Ironically, the biggest disappointment about Smalley's Caribbean Barbeque was the Caribbean barbecue, as most meats had either flavor or moisture, but not both. The plump sugar-cane shrimp hadn't picked up any smokiness, tasting only of heat and char—even chewing a skewer didn't add any sweetness. The meats in the pork sampler—a super-salty sausage link, a hunk of pork shoulder, and a few spare ribs—gained flavor in exchange for moisture. The shoulder was drier than a pork chop cooked by a Midwestern mother-in-law, and the ribs, too, could have been more succulent. Smalley's ribs are quite different from the Southern-style ones common to these parts, sauced up sweet and tangy. These aren't fall-off-the-bone ribs, but rather, those inspired by the expression about sticking to them. The marinade is so black the ribs look charred, and their texture is almost jerky-like, so gnawing at 'em caveman style is a diner's best approach. I did like the flavor—piney, peppery, smoky, and caramelized. It was like a Caribbean version of curry or mole, with a smoky allspice flavor infused in the meat like wood barrels do for booze. Of all the barbecued meats I tried, the best was the brisket, which had picked up all those flavors yet managed to retain a tender texture.

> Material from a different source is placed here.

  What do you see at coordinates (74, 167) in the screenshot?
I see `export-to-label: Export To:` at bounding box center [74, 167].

As a song from The Little Mermaid played on the stereo, my friend summed up our party's mood: "I did not feel transported to the tropics," he said. "I felt transported to Famous Dave's." I had to agree. Was I holding Smalley and McKee to a higher standard because of their prior accomplishments? And, if so, was that fair?

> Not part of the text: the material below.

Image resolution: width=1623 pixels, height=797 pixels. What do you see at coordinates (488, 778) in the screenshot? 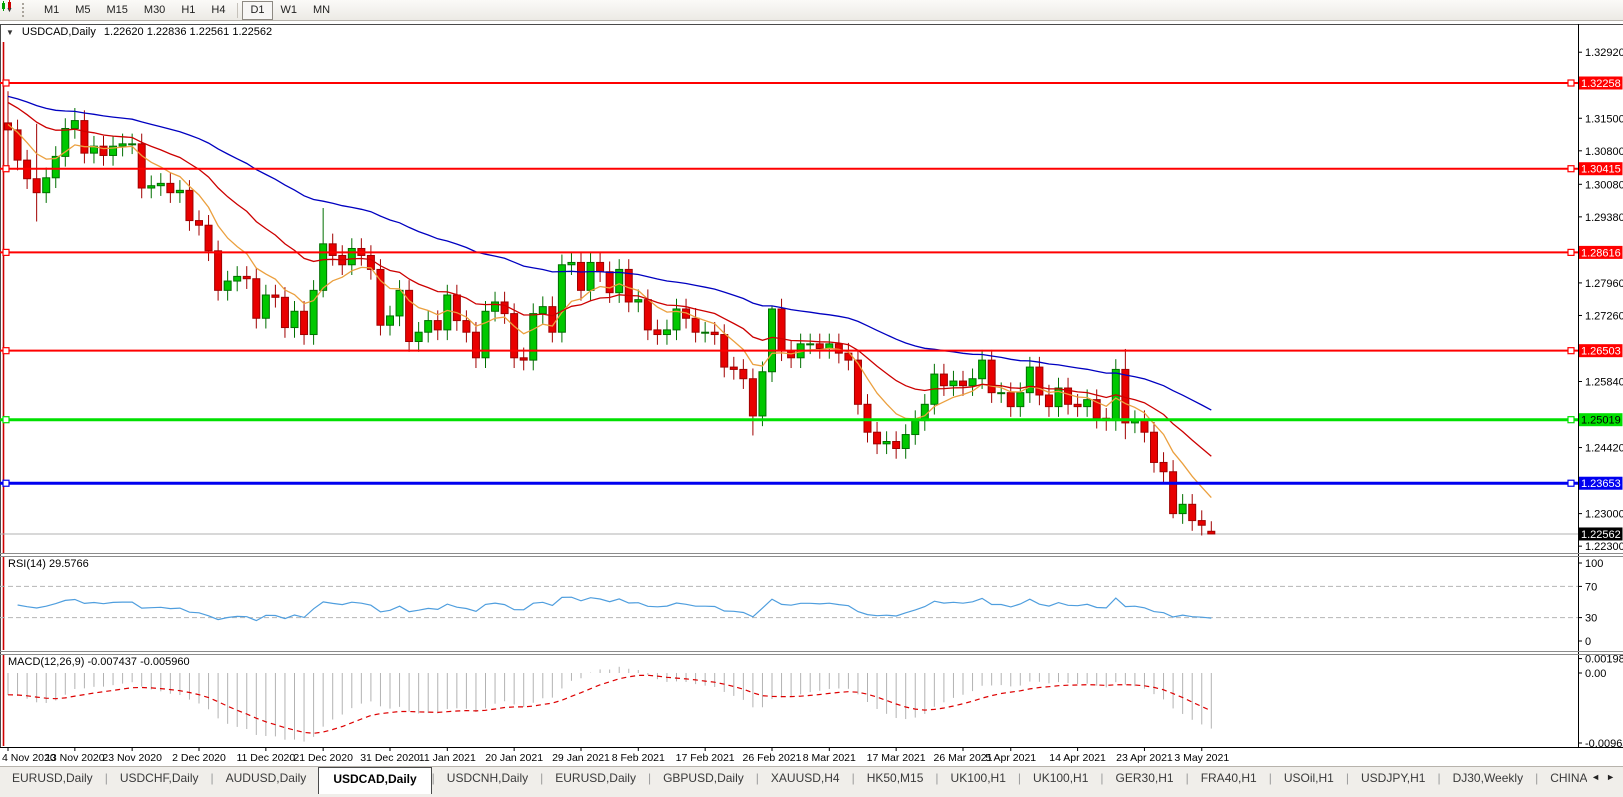
I see `tab-usdcnh-daily: USDCNH,Daily` at bounding box center [488, 778].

Just because a guy's a star chef doesn't mean he should never be able to let his guard down, relax, and have some fun—or cash in on, say, a pirate trend. Still, I think my wish that Smalley's might have a bigger impact was justified, especially when benchmarked against a few of its possible local influences. Compared to, say, Marla's and Harry Singh's, Caribbean restaurants run by Caribbean natives, Smalley's didn't have nearly the range of authentic dishes. Compared to Brasa, another casual ethnic-food eatery run by a fine-dining chef, Smalley's didn't source naturally raised meats. Compared to La Belle Vie and Solera, McKee's other restaurants, Smalley's didn't deliver an experience that was nearly as delightful, or as boundary-pushing.
Then again, not only were these guys adopting a new cuisine, they were introducing it to an audience that knows jerk not as a food but as a Steve Martin movie. Smalley and McKee have their work cut out for them: It's tough to sell authenticity in a tourist town to crowds who would rather skip the spice at dinner and save it for the B&B.